Being in your own home with your own possessions is very important as everything is familiar to you, but you may need to make it dementia friendly. With some help and adjustments, you will be able to continue to live independently for as long as possible.

Find out more:

  • Download the Living with dementia in Kirklees - living arrangements - this includes staying in your own home, care options, home safety, crime prevention, we can support you to live well with dementia, helping with your memory, .
  • Contact Mears Home Improvement Dementia Support Service to arrange a home visit. The visit will assess whether free practical measures can be installed such as door/ cupboard signs, bright grab rails, bright light switch covers, calendar clock, bright toilet seat, highlighting steps/banisters.
  • Contact Kirklees Council Supporting People for help with contacting organisations who can help you to stay in your own home and live independently.
  • Read about Carephone home safety service.

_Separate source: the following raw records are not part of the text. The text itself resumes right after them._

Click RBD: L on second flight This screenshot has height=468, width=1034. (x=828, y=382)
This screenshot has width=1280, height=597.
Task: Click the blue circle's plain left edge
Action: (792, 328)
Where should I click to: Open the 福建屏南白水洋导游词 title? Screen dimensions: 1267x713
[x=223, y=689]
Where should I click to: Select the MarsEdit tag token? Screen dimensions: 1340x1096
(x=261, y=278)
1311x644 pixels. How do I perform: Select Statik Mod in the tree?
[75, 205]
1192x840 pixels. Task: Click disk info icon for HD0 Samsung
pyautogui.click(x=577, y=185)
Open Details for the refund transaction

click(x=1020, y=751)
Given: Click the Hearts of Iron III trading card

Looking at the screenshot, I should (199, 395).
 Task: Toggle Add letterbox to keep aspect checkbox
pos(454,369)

As well as your pendant there are many different types of sensors which can connect to your carephone including GPS location devices, fall detectors and more.
  • Read about Home environment and dementia on NHS Choices.
  • Take a look at Dementia shop for a range of books with useful design tips for making your home dementia friendly, which look at a range of ideas for example the benefits of daylight, changes to soft furnishings and colour choices can have a significant impact on the person with dementia in their own home.
Living arrangements - housing options and support service

As dementia progresses, it may become increasingly difficult to continue living at home. For example the care you need might increase to 24 hour care and it may be that your family just can't cope on their own.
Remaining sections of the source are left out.